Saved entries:
•••

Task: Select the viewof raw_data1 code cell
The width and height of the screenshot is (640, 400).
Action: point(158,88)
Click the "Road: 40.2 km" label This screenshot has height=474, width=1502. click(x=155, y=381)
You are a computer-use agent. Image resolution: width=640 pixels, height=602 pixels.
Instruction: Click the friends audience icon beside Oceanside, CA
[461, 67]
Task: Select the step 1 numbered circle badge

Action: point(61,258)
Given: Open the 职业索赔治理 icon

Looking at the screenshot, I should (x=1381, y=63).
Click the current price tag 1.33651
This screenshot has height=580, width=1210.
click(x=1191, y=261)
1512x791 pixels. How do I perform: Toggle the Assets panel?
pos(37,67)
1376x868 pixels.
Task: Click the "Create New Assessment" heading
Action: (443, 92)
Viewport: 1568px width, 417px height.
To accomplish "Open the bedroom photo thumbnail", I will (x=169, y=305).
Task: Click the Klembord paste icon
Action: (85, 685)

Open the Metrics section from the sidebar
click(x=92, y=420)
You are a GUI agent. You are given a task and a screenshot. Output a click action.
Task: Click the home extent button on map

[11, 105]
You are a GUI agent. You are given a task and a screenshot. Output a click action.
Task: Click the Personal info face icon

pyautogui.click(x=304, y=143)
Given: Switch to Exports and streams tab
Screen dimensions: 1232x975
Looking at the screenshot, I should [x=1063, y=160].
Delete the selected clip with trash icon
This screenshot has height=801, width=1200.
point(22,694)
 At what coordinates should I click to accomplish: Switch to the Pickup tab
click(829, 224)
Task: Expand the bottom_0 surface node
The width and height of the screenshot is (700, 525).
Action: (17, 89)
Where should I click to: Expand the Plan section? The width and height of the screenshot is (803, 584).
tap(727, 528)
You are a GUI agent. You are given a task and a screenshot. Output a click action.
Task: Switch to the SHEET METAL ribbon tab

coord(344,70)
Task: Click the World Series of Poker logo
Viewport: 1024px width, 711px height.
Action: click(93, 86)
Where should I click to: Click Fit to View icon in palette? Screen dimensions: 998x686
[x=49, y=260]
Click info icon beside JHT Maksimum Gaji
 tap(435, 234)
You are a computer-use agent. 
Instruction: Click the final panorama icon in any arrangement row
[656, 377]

•••

All that is wanted is the line with "Task: Click the Personal info face icon" and every later line in the entries, reproduced exactly.

Task: Click the Personal info face icon

pyautogui.click(x=304, y=143)
Given: Switch to Exports and streams tab
Screen dimensions: 1232x975
Looking at the screenshot, I should [x=1063, y=160].
Delete the selected clip with trash icon
This screenshot has height=801, width=1200.
point(22,694)
 At what coordinates should I click to accomplish: Switch to the Pickup tab
click(829, 224)
Task: Expand the bottom_0 surface node
The width and height of the screenshot is (700, 525).
Action: (17, 89)
Where should I click to: Expand the Plan section? The width and height of the screenshot is (803, 584).
tap(727, 528)
You are a GUI agent. You are given a task and a screenshot. Output a click action.
Task: Switch to the SHEET METAL ribbon tab

coord(344,70)
Task: Click the World Series of Poker logo
Viewport: 1024px width, 711px height.
Action: click(93, 86)
Where should I click to: Click Fit to View icon in palette? Screen dimensions: 998x686
[x=49, y=260]
Click info icon beside JHT Maksimum Gaji
 tap(435, 234)
You are a computer-use agent. 
Instruction: Click the final panorama icon in any arrangement row
[656, 377]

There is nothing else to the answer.